[Source data — start]
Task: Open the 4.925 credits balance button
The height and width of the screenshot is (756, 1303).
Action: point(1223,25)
[Source data — finish]
[Source data — start]
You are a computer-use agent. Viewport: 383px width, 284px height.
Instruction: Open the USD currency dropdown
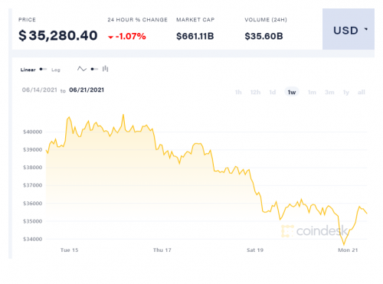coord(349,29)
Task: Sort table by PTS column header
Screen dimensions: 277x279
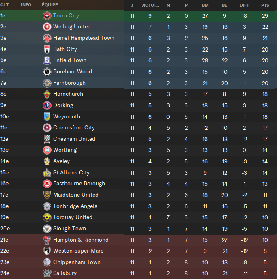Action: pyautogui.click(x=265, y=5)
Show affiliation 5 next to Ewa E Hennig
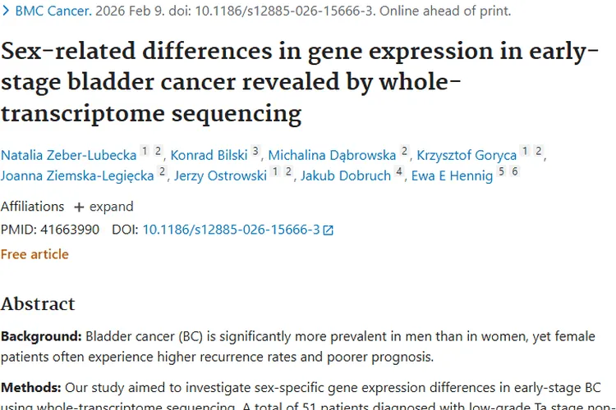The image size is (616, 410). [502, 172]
[Source data — finish]
Show each line of the material above where "Task" occurs.

__Response to the exercise__
Task: Open the 4.925 credits balance button
Task: Sort table by PTS column header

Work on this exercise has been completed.